* Goal of the exercise
Turn each line of the listing below into one string in a JSON list, and skip any blank lines.

* Data for the task
- - - -

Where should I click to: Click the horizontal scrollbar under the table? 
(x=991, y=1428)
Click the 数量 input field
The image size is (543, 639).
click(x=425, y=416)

- - - -

* Written reply
[
  "Where should I click to: Click the horizontal scrollbar under the table? ",
  "(x=991, y=1428)",
  "Click the 数量 input field",
  "The image size is (543, 639).",
  "click(x=425, y=416)"
]